Is Healthcare Armageddon Next?
The current credit crisis has some uncomfortable parallels in the finances of medicine
Along with millions of Americans, I've watched the unfolding financial crisis in horror. We hear of impending economic collapse, widespread bankruptcies, and threats of rampant joblessness—what the Washington Post calls financial Armageddon—absent a $700 billion taxpayer bailout. The thought that keeps running through my mind is that the underlying pathology is a feverish and long-ignored case of unsustainability—ballooning home prices and mortgage deals that obscured the real costs homeowners were taking on and were bound to blow up—uncomfortably parallel to the finances of medicine.
Healthcare costs are growing so fast that they are eating up state and federal budgets, overwhelming people's ability to afford premiums, and promising to crush families who find they must pay for care on their own.

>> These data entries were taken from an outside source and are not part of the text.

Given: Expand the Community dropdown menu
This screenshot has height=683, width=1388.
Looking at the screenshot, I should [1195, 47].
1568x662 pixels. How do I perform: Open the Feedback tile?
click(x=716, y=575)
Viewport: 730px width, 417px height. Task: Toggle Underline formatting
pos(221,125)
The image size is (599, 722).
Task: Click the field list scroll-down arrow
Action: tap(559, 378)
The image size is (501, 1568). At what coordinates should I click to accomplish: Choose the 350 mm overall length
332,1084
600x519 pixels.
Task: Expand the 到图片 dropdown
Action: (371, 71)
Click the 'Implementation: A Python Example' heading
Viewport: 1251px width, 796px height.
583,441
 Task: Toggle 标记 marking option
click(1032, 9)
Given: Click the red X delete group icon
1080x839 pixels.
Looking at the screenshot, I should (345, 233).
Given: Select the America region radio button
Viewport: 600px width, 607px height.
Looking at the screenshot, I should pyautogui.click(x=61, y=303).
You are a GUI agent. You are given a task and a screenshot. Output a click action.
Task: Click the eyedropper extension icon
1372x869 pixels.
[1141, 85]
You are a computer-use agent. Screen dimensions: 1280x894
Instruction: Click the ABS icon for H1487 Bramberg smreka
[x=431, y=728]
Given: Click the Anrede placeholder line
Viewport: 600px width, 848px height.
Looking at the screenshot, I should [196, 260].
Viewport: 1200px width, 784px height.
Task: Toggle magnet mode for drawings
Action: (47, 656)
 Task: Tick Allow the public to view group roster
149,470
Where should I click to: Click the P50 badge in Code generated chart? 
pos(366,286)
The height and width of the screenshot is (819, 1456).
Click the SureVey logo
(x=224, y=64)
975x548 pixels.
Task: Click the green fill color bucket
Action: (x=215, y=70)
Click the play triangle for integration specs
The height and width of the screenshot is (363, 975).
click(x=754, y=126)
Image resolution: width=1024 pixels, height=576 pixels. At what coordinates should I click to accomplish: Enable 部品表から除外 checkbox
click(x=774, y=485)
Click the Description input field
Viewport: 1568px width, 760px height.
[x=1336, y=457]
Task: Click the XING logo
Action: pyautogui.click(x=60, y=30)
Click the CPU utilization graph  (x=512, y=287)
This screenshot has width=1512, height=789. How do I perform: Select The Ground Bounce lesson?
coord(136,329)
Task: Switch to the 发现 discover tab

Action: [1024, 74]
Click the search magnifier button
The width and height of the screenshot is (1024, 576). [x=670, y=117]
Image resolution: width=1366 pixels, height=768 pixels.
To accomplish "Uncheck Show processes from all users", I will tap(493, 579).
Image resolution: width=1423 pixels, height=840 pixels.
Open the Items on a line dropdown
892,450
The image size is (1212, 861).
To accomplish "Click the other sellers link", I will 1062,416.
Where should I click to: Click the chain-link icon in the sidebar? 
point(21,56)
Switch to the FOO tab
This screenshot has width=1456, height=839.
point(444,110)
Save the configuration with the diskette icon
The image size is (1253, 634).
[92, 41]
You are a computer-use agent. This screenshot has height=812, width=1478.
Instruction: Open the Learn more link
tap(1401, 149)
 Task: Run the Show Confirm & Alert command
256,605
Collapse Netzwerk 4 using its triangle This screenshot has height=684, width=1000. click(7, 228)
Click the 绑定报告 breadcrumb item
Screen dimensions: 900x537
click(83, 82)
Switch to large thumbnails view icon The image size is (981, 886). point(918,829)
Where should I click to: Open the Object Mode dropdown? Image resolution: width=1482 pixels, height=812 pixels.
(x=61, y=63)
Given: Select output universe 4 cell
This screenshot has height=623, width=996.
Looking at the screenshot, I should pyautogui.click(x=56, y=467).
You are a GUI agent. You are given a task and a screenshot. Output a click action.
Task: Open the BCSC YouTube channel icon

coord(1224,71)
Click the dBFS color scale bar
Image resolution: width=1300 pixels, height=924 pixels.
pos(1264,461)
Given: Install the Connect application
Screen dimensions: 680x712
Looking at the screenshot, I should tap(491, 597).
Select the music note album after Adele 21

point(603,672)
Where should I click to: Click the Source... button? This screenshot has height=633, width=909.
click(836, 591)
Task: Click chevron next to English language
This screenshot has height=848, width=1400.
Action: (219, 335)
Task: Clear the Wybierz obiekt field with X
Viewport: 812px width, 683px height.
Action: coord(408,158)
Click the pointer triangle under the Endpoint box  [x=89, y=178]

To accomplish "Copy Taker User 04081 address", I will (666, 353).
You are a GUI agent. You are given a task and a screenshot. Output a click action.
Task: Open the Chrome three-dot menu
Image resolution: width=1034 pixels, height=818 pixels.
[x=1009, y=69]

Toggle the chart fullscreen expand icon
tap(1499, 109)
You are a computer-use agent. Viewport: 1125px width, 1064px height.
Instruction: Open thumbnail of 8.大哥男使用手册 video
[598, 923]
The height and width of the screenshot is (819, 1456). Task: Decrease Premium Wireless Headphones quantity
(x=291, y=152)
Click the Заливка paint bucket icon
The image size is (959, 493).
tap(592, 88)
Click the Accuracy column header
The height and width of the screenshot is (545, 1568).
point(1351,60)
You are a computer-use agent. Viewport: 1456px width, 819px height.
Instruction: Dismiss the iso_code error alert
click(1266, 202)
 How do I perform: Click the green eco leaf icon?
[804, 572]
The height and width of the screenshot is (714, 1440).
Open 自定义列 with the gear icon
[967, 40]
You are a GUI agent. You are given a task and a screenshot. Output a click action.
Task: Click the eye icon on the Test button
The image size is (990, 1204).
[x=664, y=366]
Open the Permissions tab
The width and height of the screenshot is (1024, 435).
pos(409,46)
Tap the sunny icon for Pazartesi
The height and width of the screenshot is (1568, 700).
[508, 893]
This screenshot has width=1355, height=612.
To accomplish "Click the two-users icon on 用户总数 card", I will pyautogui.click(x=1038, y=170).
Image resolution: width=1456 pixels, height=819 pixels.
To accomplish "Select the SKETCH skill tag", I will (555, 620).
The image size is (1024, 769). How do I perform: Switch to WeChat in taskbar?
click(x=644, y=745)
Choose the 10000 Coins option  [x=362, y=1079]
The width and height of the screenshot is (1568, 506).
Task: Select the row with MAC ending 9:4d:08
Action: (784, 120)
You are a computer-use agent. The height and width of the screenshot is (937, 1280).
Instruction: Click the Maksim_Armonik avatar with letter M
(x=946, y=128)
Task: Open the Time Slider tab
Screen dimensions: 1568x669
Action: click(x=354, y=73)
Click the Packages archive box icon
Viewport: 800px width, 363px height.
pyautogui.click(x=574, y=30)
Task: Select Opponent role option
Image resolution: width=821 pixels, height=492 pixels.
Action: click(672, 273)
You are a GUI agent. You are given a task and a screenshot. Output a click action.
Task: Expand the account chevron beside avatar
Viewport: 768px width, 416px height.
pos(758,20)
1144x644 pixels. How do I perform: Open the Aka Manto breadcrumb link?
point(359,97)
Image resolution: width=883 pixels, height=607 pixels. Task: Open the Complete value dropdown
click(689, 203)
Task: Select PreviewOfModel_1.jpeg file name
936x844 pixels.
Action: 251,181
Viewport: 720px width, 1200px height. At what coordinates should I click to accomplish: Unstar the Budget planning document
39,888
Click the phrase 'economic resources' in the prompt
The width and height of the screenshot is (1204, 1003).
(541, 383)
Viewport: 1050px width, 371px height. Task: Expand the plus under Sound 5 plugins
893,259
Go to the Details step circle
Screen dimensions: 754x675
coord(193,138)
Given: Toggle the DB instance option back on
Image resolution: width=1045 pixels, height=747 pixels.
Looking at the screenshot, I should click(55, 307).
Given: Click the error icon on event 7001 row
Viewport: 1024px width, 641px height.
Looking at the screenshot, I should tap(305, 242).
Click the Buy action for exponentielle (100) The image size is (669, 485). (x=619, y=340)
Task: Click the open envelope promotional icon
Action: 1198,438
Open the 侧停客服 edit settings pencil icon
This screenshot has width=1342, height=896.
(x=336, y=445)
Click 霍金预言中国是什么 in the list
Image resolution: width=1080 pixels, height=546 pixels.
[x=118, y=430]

Some 158 million working Americans are at risk, as their total family insurance premiums have risen in round numbers from $6,000 in 1999 to $13,000 in 2008. Of this, the worker contribution is now about $3,400, a hefty sum, but one that obscures the real five-figure expense—which is even greater if one adds on the Medicare payroll tax that can run in the thousands. Overall, healthcare spending has grown numbingly from almost $700 billion in 1985 to almost $2 trillion in 2005, and common sense says that is unsustainable. For reference, the entire federal budget is $3 trillion.
According to the Congressional Budget Office, the biggest drivers of growth—accounting for roughly half—are new treatments and technologies. Look at Avastin, an important and shockingly priced new drug that treats cancer and prevents blindness. At upwards of $100,000 for a single year, this one drug bears a price tag that vastly exceeds the income of most who need it. Insurers stay solvent as their costs rise by charging higher premiums, increasing copayments and deductibles, and limiting coverage and denying claims. But what's needed is cost reduction, not cost shifting.
A lot has to happen for costs to stop growing. Transparency about spending and fairer pricing, for starters. It was a small but meaningful effort at cost control when patients boarded buses to Canada to buy drugs at half price; the U.S. government squashed it. Canada, like most European countries, negotiates prices that are available to everyone. Here, our state and federal governments negotiate wholesale prices for their "own" beneficiaries (veterans and Medicaid recipients, for example) but regard their discounts as trade secrets; manufacturers charge the public as they see fit. Similarly, the government and insurers use their clout to pay only half or a third of retail prices for other care, when wholesale is not available to the average Joe who is underinsured. The bill for one heart operation, for example, may exceed $100,000, while Medicare pays $40,000. No wonder almost 40 percent of the uninsured fend off bill collectors; so do 20 percent of those with insurance. Copays may be bearable for everyday care—but 20 percent of a $500,000 bill can bankrupt a family.
Clueless. Doctors are largely clueless about the cost of care they prescribe or its implications for a patient's personal finances and, until serious illness strikes, patients often are, too. But any good doc can tell you lower cost does not necessarily mean lower quality. A study led by John Wennberg at the Dartmouth Institute for Health Policy and Clinical Practice found that the cost of care for comparable patients during their last two years of life at the 18 hospitals in the 2007 U.S. News "Best Hospitals" honor roll ranged from $34,372 to $71,637, with the lowest-cost centers ranking at the top. The report concludes, "More is not better."